Odsetek osób o zagranicznych korzeniach wzrósł z 18,7 procent w 2009 roku do 26 procent – takie dane przedstawił Federalny Instytut Badań Ludnościowych w Wiesbaden. Dane zostały opracowane w oparciu o informacje gromadzone przez Federalny Urząd Statystyczny. Migrację do Niemiec napędzają dwa czynniki – przepływ pracowników wewnątrz wspólnego rynku UE oraz kryzysy w państwach azjatyckich i afrykańskich.
Istnieje wyraźny podział na wielokulturowe metropolie oraz w zasadzie monokulturową prowincję. Przykładowo: 36,5 procent mieszkańców Bremy ma pochodzenie migracyjne, jednak w skali całego landu jest to wielokrotnie mniej – niecałe 8 procent.
〉 Imigranci są bronią w rękach politycznych szantażystów: Kryzys imigracyjny – reaktywacja?
Na liście miast najbardziej zróżnicowanych pod względem etnicznym i kulturowym znajdują się Hamburg (33,9 procent) i Berlin (33,1procent).

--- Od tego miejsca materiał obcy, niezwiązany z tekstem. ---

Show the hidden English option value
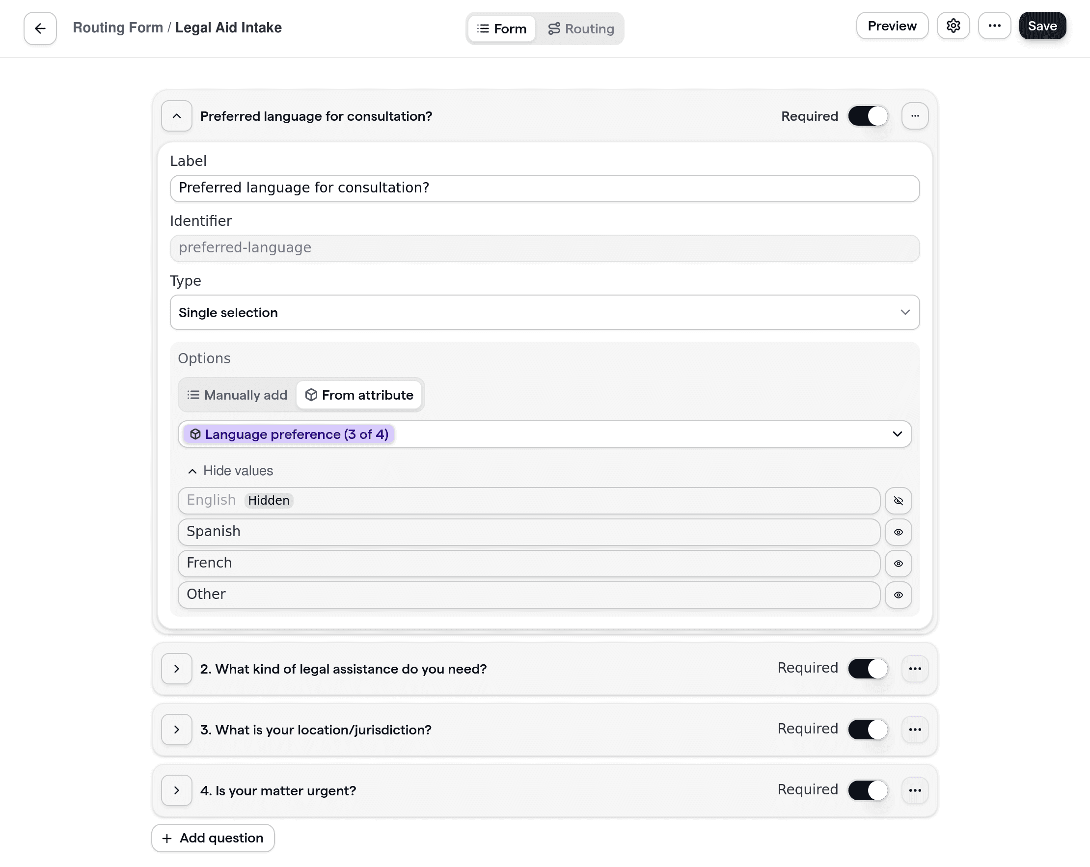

Przybyszów przeciągają szczególnie duże miasta o statusie kraju związkowego oraz te landy, w których działają międzynarodowe korporacje lub przedsiębiorstwa, mające rozwinięte relacje z zagranicą. Do tej grupy należy Hesja (33,4 %) oraz Badenia-Wirtembergia (33,8 %).
Analizując dane ludnościowe wyraźnie dostrzegalny jest historyczny podział na RFN i byłą DDR. Na terenie dawnej Niemieckiej Republiki Demokratycznej migracja na masową skalę zaczęła się dopiero w początkach XXI wieku, zaś w dawnej Republice Federalnej proces ten sięga lat 50. i 60 XX wieku.